-Decile al negrito que se suba -dijo la mujer emperifollada y poblada de anillos y aretes.
-No es necesario -dijo Guillermo, tomando su guitarra.
-Ahhh… ¿Anda algo para abrir el concierto? -preguntó la mujer.
-¡No! Se cancela por negrito! -le dijo Guillermo.
(Anécdota contada por el artista José Yeco, amigo de Guillermo Anderson).
¿Qué posibilidades había que un hombre blanco y con apellido inglés se ganara el corazón de la usualmente desconfiada -desconfianza que nace luego de siglos de atropellos, marginamientos, discriminación, abusos-, comunidad garífuna de Honduras?
Muy pocas. O ninguna.
Pero Guillermo Anderson supo ganarse el corazón de esta cultura que solo acepta la amistad de aquellos que son genuinos, sinceros y que no quiere joderla ni aprovecharse de ella.
¿Cómo lo logró? ¡Con amor! Siendo genuino.
Recuerdo las críticas que le hacían a Guillermo en sus inicios de cantautor por su decisión de incorporar los ritmos negros -deliciosos, profundos, enigmáticos, parranderos, ancestrales-, en su repertorio.

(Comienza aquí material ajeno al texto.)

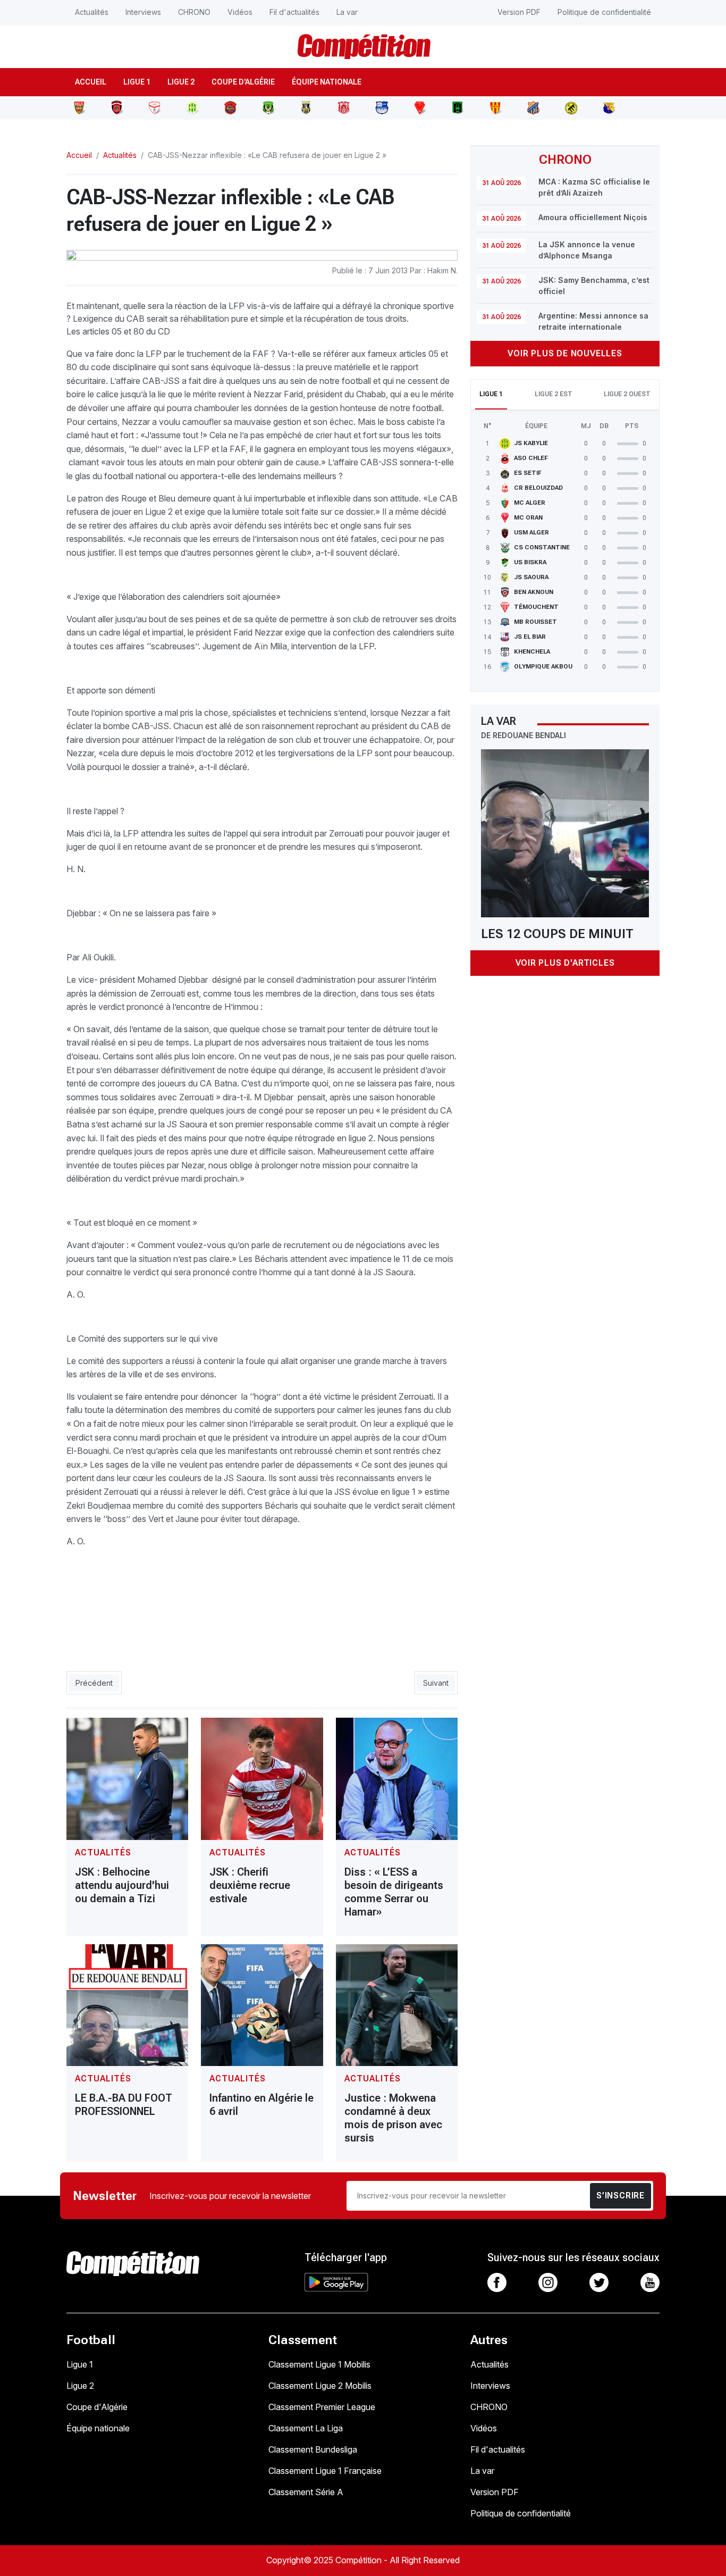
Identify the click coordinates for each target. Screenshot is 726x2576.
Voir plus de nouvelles (565, 353)
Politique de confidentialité (604, 11)
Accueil (90, 82)
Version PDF (519, 11)
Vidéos (239, 11)
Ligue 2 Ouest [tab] (627, 394)
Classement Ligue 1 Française (325, 2470)
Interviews (143, 11)
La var (347, 11)
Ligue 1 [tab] (491, 394)
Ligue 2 (181, 82)
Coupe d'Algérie (243, 82)
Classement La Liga (305, 2428)
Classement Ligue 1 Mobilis (319, 2364)
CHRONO (194, 11)
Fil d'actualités (294, 11)
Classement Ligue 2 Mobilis (320, 2385)
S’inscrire (620, 2195)
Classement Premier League (321, 2407)
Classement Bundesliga (312, 2449)
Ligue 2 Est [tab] (553, 394)
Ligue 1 (136, 82)
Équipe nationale (326, 82)
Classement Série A (305, 2492)
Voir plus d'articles (565, 963)
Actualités (91, 11)
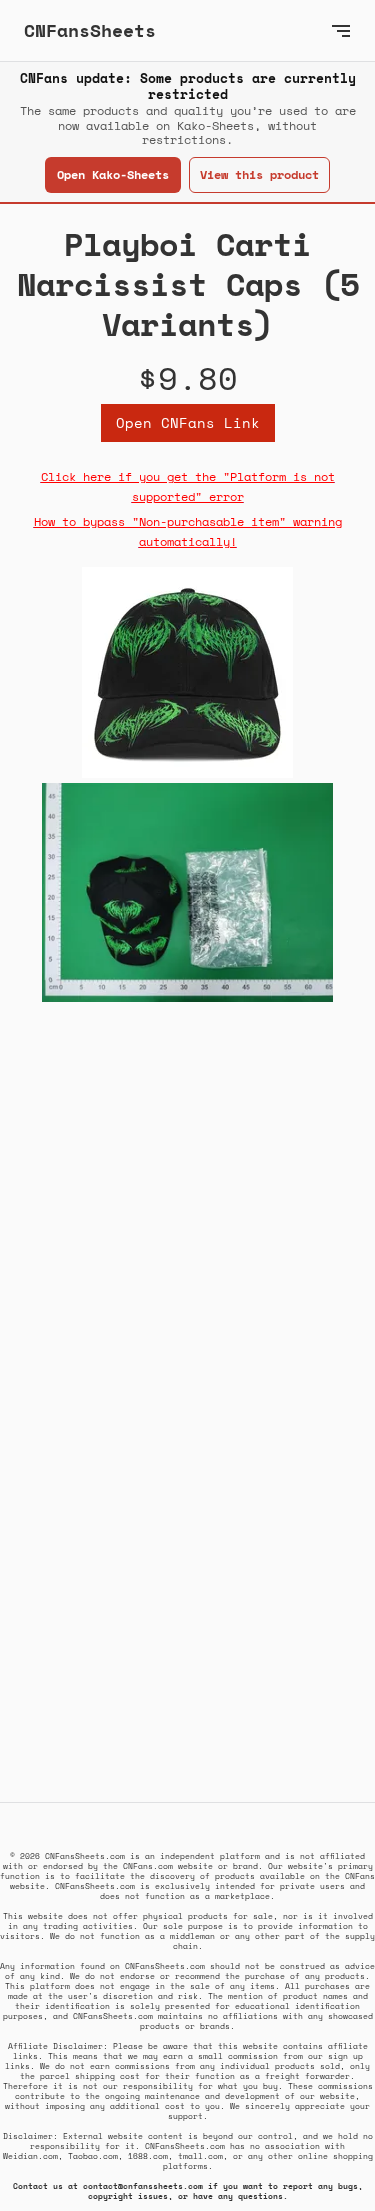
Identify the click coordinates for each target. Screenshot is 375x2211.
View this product (259, 174)
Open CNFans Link (188, 422)
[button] (341, 30)
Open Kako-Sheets (113, 174)
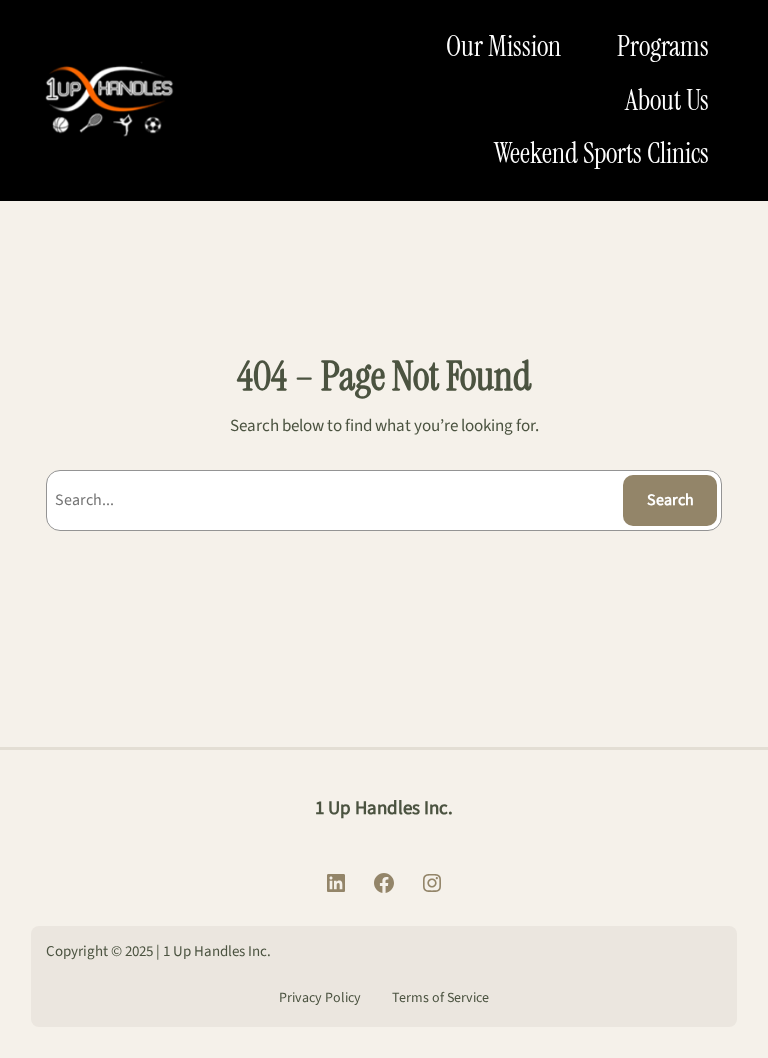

Sin embargo, eso no detuvo a Guillermo, quien era empujado por la fuerza de ese amor que siempre sintió por la cultura garífuna.
Sin saberlo, ese amor lo llevaría a convertirse en el mejor embajador que los garífunas han tenido por el mundo en las últimas décadas, pues dio a conocer en sus canciones su rica cultura, sus ritmos, comida, lenguaje, sus creencias, sus tradiciones.
“Guillermo es un garífuna más”, dice el periodista Kenny Castillo.
Kenny, editor del blog garífuna más importante de Honduras (kennycastillo.blogspot.com), agrega que “Guillermo fue original y auténtico con sus sentimientos sobre nuestra música”.
Su trato era el de un garifuna más, no el de un extraño, estudió y aprendió de nuestra cultura, cantó varias canciones en un garífuna perfecto -dice Kenny-, su música tiene una base garifuna.
Y no me extrañaría que alguna canción garífuna nos cuente algún día la historia de un santo blanco que camina por las playas de Corozal y luego se sienta a la orilla del mar y se pone a cantar.